Wir machen morgens unser Wohnmobil klar Schiff und beschließen, von unserem Campground aus noch mal zum Strand zu laufen. Es ist 8:15 Uhr und Ebbe und da kann man besonders viel sehen. Die Strände hier im Süden von Vancouver Island sind durch reiche Natur geprägt und so erhoffen wir uns einen schönen Morgenspaziergang am China Beach, der am Beginn des Juan de Fuca Provincial Park liegt.

China Beach Campground im Juan de Fuca Park, Vancouver Island, Kanada
China Beach Campground im Juan de Fuca Park, Vancouver Island
Wir gehen nichts ahnend ein paar Meter den Waldweg Richtung Strand, unterhalten uns leise und genießen die morgendliche Stille. Und dann passiert das Unerwartete: Nach einer Biegung sehen wir plötzlich eine Bärenmama mit ihrem Jungen in ca. 20 Meter Entfernung zu uns auf dem Weg. Der Kleine krabbelt sofort den Baum hoch, wir hören wie er sich an der Baumrinde festkrallt. Die Mutter rennt durch uns erschreckt zur Seite weg. Und auch wir erschrecken uns natürlich, denken in der einen Sekunde „Oh, wie toll: Bären“, in der nächsten „Ach du Scheiße, Bären!“.

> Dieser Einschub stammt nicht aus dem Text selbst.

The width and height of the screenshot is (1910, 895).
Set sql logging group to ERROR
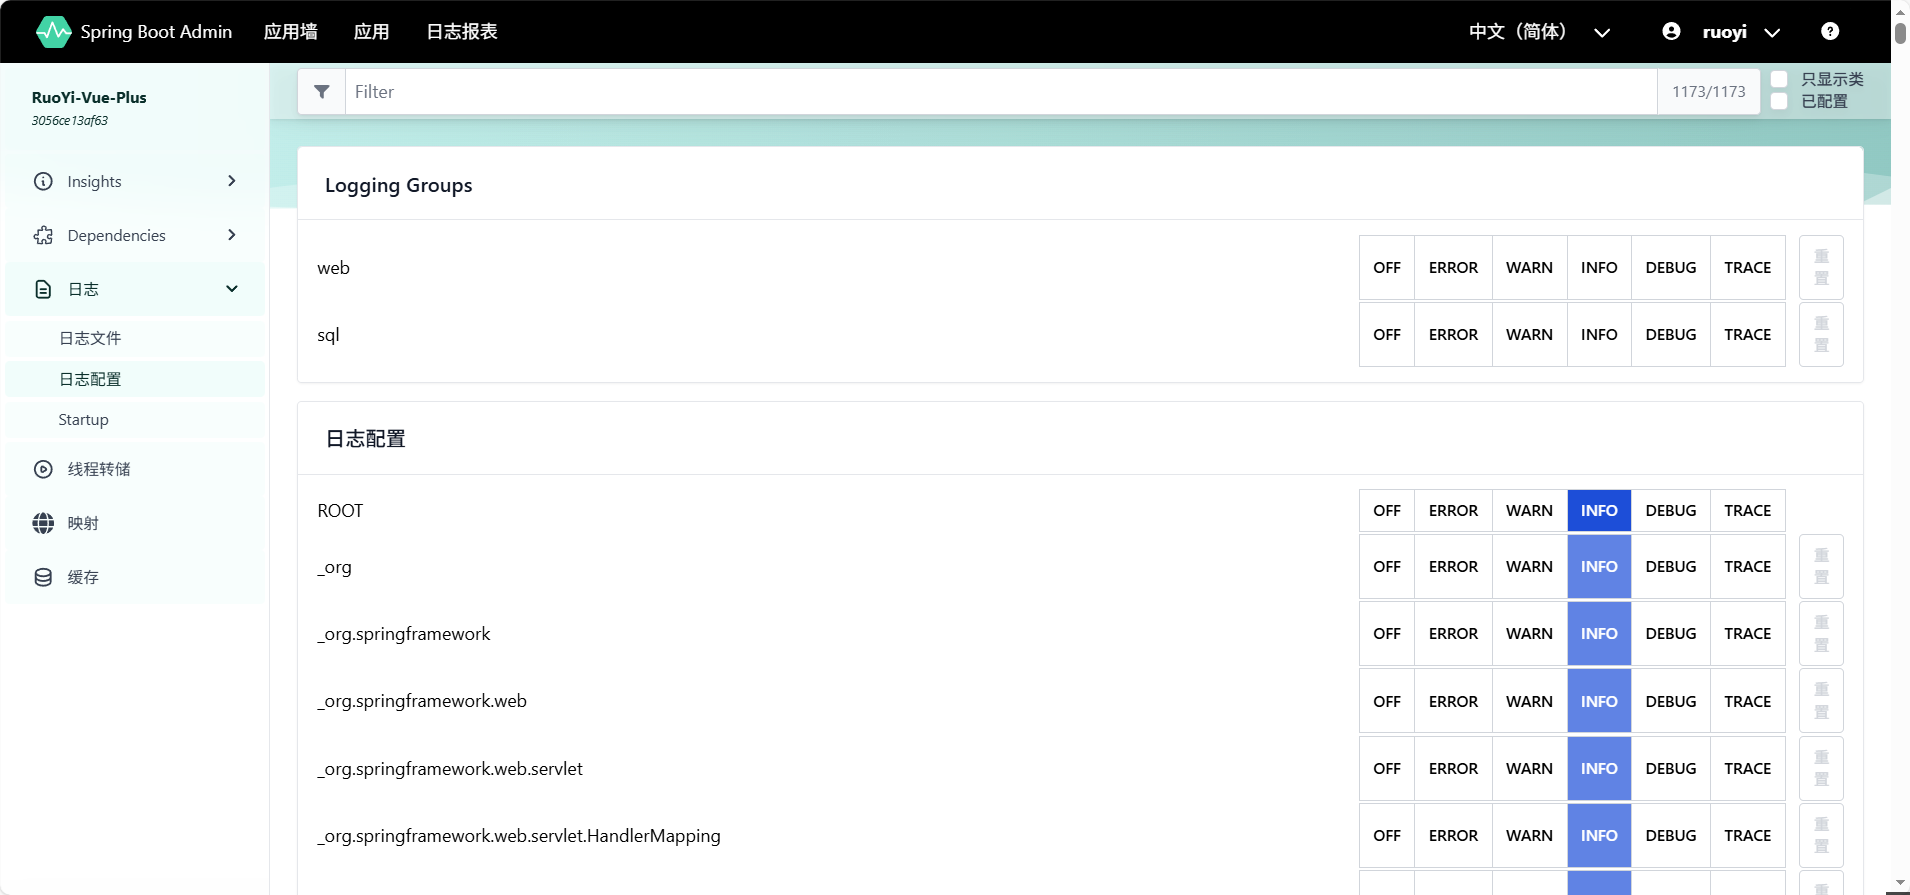1452,335
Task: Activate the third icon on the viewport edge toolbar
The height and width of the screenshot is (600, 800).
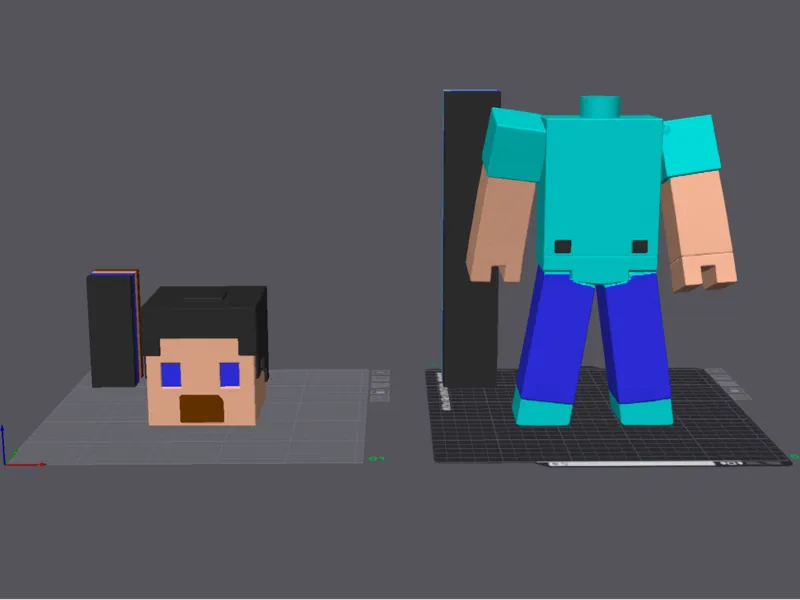Action: pyautogui.click(x=380, y=385)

Zum Glück machen wir anscheinend alles richtig und auch der Schwarzbär verhält sich so, wie es natürlicherweise sein sollte. Wir gehen ganz langsam zurück, als wäre nichts geschehen, Klaus dreht sich immer mal wieder um und schaut, was die Bären machen (die Bärenmama ist nicht mehr zu sehen) und dann sind wir in Sicherheit. Puh! So schön es ist, Schwarzbären von nah zu sehen (oh und wie süß und knuddelig der kleine Bär war!), so gefährlich kann so eine Situation werden, wenn man sich nicht korrekt verhält oder die Bären gar bereits an Menschen gewöhnt sind. Insbesondere Bären mit Jungtieren können unberechenbar sein.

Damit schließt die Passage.